Perspective shift: I would say If grease is adding notable resistance, the joint is wrong, not the grease.
AFAIK, lithium grease is a fairly ordinary petroleum or synthetic oil, gelled with a lithium soap (a low-solubility variant of the active ingredient in regular bar soap; basically, soap scum). The soap particles partially dissolve, thickening the oil, but also disperse, remaining in suspension, forming a gel that stays in place, and giving something solid but non-abrasive for the bearing surfaces to rest on, when not in (hydrodynamic) motion.
Thermal grease is made much the same way, of course it isn't used under relative motion, heh. As a result, more abrasive materials can be used as the filler; ZnO is typical. (Indeed, wiping thermal grease off a bare aluminum heatsink, you'll find it leaving dark streaks, as the particles abrade and polish the metal.) A silicone oil is usually used, being chemically inert, and perhaps better at staying in place. Still, a common failure mode -- whether by improper formulation, application, overheating, thermal cycling, or
it just does that -- is separation, leaving a dry powdery joint under the device, which needs to be cleaned and reapplied.
So, yes indeed -- it has a similar appearance, for similar reasons, but using different materials.

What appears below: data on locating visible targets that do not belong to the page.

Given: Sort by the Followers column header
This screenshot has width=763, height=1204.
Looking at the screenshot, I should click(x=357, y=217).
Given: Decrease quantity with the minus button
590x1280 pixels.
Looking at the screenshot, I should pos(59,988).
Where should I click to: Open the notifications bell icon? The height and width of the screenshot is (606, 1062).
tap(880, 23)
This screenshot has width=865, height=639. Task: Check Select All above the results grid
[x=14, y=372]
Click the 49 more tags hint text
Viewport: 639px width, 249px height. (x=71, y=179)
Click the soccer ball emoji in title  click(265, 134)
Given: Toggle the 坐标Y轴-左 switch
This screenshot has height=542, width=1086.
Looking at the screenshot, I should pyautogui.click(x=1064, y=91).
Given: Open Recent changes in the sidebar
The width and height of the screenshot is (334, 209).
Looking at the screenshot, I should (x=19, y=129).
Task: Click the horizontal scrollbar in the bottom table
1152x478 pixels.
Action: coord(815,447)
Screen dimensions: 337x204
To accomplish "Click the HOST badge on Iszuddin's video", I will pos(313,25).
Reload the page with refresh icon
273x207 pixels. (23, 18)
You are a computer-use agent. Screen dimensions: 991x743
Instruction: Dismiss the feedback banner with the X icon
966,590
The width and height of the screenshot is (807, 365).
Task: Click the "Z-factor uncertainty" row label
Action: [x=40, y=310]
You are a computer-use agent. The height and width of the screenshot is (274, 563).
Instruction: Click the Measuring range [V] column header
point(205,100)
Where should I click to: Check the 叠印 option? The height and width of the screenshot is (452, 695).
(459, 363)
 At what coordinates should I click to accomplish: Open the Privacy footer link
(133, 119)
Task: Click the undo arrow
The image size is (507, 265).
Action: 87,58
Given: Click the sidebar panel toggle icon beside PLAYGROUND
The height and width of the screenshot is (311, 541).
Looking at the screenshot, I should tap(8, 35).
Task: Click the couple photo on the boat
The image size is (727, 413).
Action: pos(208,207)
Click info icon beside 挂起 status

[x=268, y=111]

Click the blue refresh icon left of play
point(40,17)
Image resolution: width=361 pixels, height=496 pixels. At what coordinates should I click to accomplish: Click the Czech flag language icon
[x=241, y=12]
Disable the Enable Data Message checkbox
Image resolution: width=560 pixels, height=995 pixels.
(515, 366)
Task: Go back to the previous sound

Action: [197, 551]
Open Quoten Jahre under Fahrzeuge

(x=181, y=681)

Anyway, high-K grease: the trouble is, this can only be done two ways: using higher-K filler, and using less oil. You can very well end up worse off, because the grease doesn't squeeze out, and now you have, sure it's 15 W/(m.K) or whatever, 20 times better than the plain white stuff, but maybe the white stuff crushes down to 20µm average, while you've got a 0.5mm thick blob under the device, and it's not even fully spread out, maybe the contact area is half. Or maybe the clamping force is so great, and uneven, that the device is cracked before it can sink any power at all(!). Applying those super-thick compounds is nontrivial.
But, combining all of the above: if you're in a situation where the joints just aren't flat, there's big gaps, the faces are rounded, whatever, nothing fits right, and it's not practical to fix the surfaces; that might be a good place to use a higher-K grease, instead of the low-K stuff that'll end up filling large pockets and adding significant Rth.
Soft rubber gap pads might also be attractive: these are available in fairly high K nowadays too (5 and up), and the softness means they fill voids very well. An excellent application is using them to clamp a PCB, components and all: they can fill in the gaps between SMT components, making contact all around, as well as to the board itself, vastly increasing power dissipation. Downside: they are solid rubber products still, not puttylike (well, some of them maybe?), so start to crack and tear when strained too far; they aren't great for rigid (screw and strong spring-clamp) mounting. On the upside, being soft rubber materials with some surface tack, they need hardly any holding force, and a soft spring clamp can do the job. Self-adhesive (firmer, very tacky) materials are also available.